Tuesday, August 20, 2024

4 September: The People Next Door

 

I confess.  I picked up this play thinking it was something else!!  Oops.  I hope you will forgive me.

 

It is a modern play.  Very.  Be prepared for a few naughty words!  It deals with modern problems, with humour.

 

This is the 2003 Theatre Guide summary of the play (well, bits of it!)

 

I think we all deserve a treat. It's been a long, hot summer, everyone has been off at the Edinburgh Festival, and the only histrionic fiction staged for our delectation has been the Hutton Enquiry. Happily, we can now all have that special treat, because Henry Adams's Fringe First Award-Winning play has transferred from the Traverse to the Theatre Royal Stratford East.

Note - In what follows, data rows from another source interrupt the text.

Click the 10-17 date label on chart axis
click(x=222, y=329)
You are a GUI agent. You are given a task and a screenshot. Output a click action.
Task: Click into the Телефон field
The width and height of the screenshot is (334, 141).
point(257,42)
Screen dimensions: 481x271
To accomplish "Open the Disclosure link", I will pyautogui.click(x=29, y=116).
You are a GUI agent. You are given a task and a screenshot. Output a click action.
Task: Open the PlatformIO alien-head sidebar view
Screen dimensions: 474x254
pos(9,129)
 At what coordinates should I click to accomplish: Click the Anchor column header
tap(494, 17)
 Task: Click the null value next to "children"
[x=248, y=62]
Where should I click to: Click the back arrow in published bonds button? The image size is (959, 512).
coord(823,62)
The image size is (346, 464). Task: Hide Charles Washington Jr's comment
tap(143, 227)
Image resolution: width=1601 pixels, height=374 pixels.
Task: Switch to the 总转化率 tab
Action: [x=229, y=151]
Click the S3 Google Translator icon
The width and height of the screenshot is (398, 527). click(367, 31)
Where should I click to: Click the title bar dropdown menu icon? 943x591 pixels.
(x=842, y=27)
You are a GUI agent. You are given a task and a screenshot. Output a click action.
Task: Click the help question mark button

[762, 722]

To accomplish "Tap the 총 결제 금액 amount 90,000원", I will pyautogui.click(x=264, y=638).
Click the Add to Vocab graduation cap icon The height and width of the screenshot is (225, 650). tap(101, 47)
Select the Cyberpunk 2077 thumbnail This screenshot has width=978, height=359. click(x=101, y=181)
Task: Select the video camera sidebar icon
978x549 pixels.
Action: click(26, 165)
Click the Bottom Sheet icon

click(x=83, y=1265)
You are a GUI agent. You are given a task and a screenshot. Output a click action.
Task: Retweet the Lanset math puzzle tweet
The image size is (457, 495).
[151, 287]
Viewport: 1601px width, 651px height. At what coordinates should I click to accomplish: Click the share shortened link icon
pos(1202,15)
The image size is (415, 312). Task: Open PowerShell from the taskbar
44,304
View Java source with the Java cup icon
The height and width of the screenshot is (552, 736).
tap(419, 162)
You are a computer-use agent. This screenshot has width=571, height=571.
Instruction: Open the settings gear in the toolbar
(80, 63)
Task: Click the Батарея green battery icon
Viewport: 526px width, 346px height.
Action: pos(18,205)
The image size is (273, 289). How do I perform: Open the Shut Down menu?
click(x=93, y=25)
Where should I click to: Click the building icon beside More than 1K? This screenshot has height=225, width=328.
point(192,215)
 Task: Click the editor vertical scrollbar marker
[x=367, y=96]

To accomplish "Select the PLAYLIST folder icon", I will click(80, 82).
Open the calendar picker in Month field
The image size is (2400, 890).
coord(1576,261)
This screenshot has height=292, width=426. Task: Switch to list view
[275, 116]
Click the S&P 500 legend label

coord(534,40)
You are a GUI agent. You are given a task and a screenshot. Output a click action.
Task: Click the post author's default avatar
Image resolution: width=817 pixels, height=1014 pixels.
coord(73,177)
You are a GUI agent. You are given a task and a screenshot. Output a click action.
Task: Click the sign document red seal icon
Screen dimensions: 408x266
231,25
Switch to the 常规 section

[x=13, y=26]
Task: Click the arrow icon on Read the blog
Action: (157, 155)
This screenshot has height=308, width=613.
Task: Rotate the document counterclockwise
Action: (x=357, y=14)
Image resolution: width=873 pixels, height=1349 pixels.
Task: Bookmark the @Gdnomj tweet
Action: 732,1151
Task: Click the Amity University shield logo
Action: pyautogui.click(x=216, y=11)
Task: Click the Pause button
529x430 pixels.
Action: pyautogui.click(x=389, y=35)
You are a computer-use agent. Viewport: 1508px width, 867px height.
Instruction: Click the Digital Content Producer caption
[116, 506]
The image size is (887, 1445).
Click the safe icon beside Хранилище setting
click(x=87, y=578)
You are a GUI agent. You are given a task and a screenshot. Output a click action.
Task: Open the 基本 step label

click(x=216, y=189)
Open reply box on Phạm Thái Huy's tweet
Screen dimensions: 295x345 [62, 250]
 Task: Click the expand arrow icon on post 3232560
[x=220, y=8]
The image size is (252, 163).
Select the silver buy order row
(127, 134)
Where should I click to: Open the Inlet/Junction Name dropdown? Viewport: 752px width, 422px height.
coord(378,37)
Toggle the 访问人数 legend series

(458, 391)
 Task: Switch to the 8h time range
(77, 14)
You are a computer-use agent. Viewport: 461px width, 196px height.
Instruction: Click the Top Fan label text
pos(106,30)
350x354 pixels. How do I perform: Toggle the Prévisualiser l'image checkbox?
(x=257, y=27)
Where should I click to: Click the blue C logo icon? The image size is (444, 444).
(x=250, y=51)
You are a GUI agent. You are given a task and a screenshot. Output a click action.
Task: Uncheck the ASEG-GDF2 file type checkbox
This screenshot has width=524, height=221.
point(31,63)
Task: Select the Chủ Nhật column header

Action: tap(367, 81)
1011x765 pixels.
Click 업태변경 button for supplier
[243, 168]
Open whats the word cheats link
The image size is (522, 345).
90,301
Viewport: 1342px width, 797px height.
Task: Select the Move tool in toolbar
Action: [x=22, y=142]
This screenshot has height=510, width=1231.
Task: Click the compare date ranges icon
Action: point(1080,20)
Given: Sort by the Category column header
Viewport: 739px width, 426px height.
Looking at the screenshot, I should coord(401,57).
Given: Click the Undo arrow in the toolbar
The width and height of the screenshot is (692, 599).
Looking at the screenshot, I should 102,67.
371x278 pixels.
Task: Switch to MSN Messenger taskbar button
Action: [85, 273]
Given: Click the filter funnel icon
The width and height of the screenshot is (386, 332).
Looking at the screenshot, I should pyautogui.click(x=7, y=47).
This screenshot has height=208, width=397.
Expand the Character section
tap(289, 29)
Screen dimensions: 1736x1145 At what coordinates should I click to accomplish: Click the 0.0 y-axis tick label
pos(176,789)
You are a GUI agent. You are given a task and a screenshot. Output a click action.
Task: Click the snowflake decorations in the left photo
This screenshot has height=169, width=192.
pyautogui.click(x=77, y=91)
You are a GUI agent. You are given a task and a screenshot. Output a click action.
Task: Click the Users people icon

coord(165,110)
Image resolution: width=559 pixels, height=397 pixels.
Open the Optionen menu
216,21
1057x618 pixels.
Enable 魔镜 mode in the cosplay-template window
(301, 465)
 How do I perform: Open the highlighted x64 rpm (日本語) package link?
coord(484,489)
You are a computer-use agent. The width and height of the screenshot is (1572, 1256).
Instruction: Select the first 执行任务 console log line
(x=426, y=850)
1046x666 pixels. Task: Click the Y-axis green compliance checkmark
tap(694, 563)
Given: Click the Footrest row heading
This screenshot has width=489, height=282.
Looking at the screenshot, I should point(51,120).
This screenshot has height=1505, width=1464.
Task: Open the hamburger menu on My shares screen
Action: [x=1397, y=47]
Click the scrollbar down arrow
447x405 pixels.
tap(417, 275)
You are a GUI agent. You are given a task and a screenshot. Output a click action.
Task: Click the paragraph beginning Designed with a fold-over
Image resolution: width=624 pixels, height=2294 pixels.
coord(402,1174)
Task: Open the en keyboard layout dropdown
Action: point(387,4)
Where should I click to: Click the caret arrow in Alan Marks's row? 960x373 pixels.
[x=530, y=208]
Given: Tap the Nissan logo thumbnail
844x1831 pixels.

This is a very fine piece of writing from the Caithness-born playwright, Henry Adams.  .... It's strengths lie in its wit, its characterisation and its bizarre and topical plot. It is also belly-laughter funny. It is so satisfying to reel with laughter at some of those things we fear most.

The People Next Door deals in topicalities and stands out particularly in Scottish playwriting simply by putting a hitherto neglected minority group of black and Asian immigrants on the stage. Ipso facto it's got everything going for it.

Nigel is a half Pakistani whose father did a runner when his Scottish mother was pregnant. In his daydreams he is Salim, an ultra hip, super cool guy with considerable street-cred and the lingo to prove it. In everyday reality, he lives in a tenement on disability allowance having been diagnosed with a mental disorder. He might have a borderline personality but Nigel is warm, caring, savvy and just crazy enough to have no inhibitions about saying what he thinks. In other words he is utterly loveable.

His only friends are Mrs Mac, the old Scottish widow upstairs, and a black teenager, about as smart as they come, with an unfortunate family background. Nigel suffers from chronic anxiety, and if he thinks he is paranoid a man is just about to walk into his life to show him he's not nearly paranoid enough.

Enter Phil, a bent copper with stashes of drugs in every pocket and up his nose, and a psychosis Freud would have salivated to get onto his couch. Phil bursts into Nigel's life because he has discovered that the long-lost half-brother, the golden boy, Karim, has become an international terrorist on the wanted list of every intelligence agency in the Western Hemisphere and Phil intends to show the boys in the Special Branch that the average copper, himself in particular, is just as smart as they are.

This is genuinely a topical play, with a serious political statement to make, if, like I do, you see the personal as political. But it is delivered to us with a comedy that bleeds seamlessly on occasion into farce and satire.